::: Material shown

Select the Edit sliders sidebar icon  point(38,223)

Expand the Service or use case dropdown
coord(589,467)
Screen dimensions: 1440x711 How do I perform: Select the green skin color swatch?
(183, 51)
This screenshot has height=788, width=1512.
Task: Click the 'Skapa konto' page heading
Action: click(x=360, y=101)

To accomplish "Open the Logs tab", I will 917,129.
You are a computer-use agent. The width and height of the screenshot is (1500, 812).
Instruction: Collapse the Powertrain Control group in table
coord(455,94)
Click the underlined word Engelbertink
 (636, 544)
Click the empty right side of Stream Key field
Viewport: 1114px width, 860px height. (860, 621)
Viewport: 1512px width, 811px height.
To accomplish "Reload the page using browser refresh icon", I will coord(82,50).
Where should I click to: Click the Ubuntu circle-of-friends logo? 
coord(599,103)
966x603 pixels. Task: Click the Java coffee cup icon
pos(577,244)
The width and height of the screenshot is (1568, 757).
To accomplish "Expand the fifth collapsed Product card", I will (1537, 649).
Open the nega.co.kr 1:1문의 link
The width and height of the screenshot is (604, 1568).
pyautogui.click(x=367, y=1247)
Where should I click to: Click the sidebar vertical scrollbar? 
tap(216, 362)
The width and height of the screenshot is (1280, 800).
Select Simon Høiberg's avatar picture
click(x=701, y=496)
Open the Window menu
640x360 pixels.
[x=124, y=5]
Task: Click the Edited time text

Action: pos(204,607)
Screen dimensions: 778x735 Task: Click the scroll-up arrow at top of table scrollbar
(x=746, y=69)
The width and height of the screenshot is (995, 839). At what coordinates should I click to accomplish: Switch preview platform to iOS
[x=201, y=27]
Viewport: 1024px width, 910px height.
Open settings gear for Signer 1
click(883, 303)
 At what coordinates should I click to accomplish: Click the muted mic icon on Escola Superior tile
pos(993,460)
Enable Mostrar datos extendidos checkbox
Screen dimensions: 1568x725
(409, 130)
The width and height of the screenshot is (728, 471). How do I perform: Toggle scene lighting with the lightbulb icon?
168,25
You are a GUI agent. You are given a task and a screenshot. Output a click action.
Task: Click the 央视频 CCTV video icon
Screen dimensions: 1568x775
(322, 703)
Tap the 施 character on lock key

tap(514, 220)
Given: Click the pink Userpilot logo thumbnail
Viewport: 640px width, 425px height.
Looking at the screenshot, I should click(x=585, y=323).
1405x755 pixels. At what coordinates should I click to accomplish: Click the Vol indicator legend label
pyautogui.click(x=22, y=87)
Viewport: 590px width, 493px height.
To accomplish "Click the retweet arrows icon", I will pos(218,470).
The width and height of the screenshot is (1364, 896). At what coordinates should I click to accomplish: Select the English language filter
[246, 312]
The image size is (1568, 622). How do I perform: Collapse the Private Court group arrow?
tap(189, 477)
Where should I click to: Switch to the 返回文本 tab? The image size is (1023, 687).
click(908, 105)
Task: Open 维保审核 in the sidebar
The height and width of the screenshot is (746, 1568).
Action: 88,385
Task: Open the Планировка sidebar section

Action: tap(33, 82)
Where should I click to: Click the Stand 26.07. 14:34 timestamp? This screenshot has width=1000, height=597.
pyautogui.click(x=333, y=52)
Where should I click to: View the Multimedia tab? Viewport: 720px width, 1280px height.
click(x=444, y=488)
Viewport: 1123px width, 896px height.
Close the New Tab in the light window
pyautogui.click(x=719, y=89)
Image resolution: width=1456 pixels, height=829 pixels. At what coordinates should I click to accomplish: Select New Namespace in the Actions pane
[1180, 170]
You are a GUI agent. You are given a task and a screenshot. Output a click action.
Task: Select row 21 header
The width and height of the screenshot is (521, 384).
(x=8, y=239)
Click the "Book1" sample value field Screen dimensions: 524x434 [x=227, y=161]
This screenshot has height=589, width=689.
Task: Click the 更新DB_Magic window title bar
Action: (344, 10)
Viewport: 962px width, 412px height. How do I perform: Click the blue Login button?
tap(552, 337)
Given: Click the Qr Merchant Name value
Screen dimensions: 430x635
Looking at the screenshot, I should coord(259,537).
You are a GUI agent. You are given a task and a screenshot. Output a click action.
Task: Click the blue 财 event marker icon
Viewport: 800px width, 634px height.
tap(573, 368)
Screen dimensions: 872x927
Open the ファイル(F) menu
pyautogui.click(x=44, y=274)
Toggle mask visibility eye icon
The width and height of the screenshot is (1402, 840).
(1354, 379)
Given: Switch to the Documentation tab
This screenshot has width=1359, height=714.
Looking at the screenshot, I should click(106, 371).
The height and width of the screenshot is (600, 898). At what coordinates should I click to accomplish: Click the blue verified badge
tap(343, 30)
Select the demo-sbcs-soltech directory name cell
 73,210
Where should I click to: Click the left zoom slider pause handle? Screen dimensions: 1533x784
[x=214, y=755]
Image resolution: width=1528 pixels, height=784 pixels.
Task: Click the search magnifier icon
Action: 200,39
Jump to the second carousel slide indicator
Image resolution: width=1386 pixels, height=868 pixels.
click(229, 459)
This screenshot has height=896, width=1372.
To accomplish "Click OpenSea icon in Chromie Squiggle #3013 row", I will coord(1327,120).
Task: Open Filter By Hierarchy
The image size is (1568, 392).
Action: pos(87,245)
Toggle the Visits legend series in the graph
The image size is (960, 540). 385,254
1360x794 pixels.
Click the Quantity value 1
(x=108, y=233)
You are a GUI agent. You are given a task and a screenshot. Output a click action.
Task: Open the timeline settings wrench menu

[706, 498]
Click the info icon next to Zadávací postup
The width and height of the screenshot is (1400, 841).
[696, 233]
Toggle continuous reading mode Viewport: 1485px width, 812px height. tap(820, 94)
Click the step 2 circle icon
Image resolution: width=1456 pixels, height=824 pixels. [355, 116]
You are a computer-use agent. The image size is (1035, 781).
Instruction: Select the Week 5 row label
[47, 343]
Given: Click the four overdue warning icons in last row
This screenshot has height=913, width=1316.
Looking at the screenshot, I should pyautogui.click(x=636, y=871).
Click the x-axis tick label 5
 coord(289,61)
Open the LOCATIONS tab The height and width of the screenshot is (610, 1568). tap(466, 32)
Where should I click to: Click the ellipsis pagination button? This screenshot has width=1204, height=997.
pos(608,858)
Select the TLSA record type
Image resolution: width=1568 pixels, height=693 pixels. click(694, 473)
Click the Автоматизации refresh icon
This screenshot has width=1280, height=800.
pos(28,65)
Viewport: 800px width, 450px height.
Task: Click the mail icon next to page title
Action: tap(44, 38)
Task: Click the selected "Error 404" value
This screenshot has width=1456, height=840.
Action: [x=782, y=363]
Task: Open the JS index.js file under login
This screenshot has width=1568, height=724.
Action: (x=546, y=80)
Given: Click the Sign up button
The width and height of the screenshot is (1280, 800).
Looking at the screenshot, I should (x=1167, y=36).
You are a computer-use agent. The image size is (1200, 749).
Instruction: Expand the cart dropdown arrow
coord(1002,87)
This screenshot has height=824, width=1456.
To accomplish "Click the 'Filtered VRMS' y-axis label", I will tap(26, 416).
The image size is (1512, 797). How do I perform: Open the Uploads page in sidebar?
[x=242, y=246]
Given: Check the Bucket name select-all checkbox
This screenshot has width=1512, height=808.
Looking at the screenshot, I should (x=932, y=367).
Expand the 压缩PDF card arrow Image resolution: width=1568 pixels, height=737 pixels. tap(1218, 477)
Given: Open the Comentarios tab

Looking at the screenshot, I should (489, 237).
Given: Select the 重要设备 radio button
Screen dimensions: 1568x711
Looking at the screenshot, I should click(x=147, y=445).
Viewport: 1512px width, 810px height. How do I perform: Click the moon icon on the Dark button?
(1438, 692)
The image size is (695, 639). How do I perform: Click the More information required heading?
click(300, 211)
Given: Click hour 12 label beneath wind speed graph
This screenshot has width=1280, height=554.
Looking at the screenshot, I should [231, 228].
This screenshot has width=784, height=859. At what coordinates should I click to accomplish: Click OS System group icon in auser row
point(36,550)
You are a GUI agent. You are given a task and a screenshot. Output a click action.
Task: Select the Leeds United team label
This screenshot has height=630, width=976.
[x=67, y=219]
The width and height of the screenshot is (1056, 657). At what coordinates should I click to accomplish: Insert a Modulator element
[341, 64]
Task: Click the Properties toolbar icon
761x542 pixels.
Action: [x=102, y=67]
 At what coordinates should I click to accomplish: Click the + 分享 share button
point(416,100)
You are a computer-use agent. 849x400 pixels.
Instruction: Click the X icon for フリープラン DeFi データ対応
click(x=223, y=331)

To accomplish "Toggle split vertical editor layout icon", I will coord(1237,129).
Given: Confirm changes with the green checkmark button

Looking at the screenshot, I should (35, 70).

::::::

■ Work instructions: Copy out the lines from the line with "Click the step 2 circle icon" to the line with "Action: [x=782, y=363]", both included, without changing a character.

■ Problem solution:
Click the step 2 circle icon
Image resolution: width=1456 pixels, height=824 pixels. [355, 116]
You are a computer-use agent. The image size is (1035, 781).
Instruction: Select the Week 5 row label
[47, 343]
Given: Click the four overdue warning icons in last row
This screenshot has height=913, width=1316.
Looking at the screenshot, I should pyautogui.click(x=636, y=871).
Click the x-axis tick label 5
 coord(289,61)
Open the LOCATIONS tab The height and width of the screenshot is (610, 1568). tap(466, 32)
Where should I click to: Click the ellipsis pagination button? This screenshot has width=1204, height=997.
pos(608,858)
Select the TLSA record type
Image resolution: width=1568 pixels, height=693 pixels. click(694, 473)
Click the Автоматизации refresh icon
This screenshot has width=1280, height=800.
pos(28,65)
Viewport: 800px width, 450px height.
Task: Click the mail icon next to page title
Action: tap(44, 38)
Task: Click the selected "Error 404" value
This screenshot has width=1456, height=840.
Action: [x=782, y=363]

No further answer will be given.